■ **WHAT IS NEEDED**: Output the data exactly as it appears, from the start through the line containing "coord(1046,53)", including both ends.

╭─ AVAILABLE RECORDS

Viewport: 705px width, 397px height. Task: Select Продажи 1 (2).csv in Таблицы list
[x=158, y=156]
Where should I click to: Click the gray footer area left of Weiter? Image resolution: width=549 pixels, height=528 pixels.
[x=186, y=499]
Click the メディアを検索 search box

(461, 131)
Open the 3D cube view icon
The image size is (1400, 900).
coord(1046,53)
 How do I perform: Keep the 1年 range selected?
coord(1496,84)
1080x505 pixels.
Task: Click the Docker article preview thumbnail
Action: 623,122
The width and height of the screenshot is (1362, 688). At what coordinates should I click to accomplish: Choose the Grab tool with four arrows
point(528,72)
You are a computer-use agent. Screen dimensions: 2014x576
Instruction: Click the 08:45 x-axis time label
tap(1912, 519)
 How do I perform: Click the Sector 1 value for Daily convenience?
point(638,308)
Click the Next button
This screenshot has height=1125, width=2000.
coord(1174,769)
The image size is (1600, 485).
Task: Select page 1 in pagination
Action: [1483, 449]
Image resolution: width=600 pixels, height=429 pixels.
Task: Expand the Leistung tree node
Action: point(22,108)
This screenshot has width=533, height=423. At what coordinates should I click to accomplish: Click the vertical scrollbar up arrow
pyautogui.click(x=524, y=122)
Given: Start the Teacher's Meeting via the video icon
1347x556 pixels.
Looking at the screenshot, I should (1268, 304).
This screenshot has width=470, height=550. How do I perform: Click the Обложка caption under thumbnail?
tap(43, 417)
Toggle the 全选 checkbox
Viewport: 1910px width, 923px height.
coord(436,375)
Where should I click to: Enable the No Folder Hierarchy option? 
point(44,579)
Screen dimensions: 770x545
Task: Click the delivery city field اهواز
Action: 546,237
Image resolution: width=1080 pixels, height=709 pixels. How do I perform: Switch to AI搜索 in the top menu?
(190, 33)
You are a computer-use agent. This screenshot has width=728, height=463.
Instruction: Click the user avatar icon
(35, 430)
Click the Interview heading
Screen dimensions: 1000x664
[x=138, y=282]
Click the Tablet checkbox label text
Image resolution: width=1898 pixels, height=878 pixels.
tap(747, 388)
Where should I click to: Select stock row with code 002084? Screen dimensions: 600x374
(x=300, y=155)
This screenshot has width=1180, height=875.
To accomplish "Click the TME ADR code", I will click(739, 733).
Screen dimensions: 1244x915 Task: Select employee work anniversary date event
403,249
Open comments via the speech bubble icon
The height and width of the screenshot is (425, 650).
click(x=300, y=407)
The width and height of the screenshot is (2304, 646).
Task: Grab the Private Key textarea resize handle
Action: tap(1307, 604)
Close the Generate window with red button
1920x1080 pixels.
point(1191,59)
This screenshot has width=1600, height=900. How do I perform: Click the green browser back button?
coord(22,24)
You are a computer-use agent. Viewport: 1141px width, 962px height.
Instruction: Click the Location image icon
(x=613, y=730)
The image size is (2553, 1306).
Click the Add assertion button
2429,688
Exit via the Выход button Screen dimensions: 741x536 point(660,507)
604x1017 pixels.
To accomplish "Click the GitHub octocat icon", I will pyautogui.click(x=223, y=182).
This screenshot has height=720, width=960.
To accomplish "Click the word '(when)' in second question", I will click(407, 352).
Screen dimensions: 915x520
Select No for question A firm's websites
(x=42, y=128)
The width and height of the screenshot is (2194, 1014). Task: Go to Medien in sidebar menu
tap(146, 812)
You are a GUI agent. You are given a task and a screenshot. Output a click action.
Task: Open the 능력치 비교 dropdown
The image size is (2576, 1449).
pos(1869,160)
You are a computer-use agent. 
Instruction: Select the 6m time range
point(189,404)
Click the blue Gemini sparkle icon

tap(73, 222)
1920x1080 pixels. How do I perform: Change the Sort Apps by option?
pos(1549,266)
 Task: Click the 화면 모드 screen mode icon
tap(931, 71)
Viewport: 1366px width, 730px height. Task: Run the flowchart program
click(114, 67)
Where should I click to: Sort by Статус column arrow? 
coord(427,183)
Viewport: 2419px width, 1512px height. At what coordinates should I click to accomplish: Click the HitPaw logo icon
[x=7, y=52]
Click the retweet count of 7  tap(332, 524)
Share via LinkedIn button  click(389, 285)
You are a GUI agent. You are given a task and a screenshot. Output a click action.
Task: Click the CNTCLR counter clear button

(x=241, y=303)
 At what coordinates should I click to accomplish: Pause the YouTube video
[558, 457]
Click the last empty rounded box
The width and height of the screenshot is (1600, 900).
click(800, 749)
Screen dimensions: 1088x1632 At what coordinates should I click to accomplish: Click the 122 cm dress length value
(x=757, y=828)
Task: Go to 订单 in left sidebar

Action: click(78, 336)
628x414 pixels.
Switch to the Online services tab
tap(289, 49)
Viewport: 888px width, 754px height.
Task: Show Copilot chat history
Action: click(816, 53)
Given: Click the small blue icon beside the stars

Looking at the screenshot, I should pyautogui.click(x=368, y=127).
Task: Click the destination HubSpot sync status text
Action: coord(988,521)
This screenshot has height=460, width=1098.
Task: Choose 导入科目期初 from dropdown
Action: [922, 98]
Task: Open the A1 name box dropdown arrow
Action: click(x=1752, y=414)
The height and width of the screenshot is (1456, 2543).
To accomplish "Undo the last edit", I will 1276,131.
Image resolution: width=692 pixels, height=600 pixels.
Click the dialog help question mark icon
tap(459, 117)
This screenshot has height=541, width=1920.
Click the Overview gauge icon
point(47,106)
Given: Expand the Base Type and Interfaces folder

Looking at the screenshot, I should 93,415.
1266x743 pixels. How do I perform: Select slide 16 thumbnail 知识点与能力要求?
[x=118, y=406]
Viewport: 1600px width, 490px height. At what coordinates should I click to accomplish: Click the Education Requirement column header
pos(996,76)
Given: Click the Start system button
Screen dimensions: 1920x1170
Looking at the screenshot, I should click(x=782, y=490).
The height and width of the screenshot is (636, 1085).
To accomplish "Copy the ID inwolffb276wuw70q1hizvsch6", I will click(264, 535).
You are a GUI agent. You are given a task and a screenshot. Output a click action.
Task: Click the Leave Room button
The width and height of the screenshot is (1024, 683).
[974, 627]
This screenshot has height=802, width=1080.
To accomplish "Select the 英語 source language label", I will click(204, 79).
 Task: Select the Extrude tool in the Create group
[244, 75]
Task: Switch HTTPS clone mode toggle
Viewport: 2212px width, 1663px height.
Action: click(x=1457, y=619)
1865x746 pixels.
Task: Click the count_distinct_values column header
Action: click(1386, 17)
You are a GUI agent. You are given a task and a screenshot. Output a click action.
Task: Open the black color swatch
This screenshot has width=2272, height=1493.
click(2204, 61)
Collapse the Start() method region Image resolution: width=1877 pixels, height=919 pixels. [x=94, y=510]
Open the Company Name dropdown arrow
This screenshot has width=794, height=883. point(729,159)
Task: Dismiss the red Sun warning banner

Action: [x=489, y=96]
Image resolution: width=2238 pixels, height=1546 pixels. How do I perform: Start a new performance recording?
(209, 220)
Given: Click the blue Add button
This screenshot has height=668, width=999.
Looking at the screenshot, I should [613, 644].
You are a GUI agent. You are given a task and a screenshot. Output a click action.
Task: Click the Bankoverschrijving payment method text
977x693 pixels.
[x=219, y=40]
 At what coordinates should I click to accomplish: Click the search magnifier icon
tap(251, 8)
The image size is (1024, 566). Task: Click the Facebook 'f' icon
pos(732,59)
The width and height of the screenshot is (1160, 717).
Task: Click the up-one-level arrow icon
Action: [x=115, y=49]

╰─

■ **TASK ANSWER**:
Viewport: 705px width, 397px height. Task: Select Продажи 1 (2).csv in Таблицы list
[x=158, y=156]
Where should I click to: Click the gray footer area left of Weiter? Image resolution: width=549 pixels, height=528 pixels.
[x=186, y=499]
Click the メディアを検索 search box

(461, 131)
Open the 3D cube view icon
The image size is (1400, 900).
coord(1046,53)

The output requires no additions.